* [Task objective]
Produce as output only the lines below starting at the line with "Instruction: Open the" and continuing through the line with "Open the Blog dropdown chevron", each one exactly as written.

* [Working data]
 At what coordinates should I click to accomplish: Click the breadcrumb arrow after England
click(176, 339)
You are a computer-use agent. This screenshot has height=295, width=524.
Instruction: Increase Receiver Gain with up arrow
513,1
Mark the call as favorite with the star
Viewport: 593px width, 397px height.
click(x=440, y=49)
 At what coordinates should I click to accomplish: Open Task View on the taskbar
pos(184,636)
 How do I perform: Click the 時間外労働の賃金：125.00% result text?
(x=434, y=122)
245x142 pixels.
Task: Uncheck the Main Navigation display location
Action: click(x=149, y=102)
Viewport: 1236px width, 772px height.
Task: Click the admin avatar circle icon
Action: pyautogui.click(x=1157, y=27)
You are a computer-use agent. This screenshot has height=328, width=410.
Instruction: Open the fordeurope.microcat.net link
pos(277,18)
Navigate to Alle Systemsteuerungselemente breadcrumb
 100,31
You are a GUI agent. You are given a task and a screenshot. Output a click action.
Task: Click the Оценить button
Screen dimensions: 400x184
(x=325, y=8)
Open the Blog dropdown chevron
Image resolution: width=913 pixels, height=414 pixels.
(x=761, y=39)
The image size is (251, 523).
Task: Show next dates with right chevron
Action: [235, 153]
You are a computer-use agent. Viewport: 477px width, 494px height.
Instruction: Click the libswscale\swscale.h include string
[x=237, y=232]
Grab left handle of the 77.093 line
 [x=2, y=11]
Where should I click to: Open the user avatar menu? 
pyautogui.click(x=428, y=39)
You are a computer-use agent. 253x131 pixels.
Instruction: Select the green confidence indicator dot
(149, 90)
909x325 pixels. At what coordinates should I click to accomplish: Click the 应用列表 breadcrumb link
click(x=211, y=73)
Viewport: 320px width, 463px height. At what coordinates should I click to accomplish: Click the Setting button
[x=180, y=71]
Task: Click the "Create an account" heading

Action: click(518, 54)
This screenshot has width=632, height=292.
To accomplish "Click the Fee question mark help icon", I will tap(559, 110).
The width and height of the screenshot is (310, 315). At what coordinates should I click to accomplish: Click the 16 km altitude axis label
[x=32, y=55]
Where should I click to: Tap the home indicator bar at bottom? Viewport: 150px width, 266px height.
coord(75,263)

* [Exercise solution]
Instruction: Open the fordeurope.microcat.net link
pos(277,18)
Navigate to Alle Systemsteuerungselemente breadcrumb
 100,31
You are a GUI agent. You are given a task and a screenshot. Output a click action.
Task: Click the Оценить button
Screen dimensions: 400x184
(x=325, y=8)
Open the Blog dropdown chevron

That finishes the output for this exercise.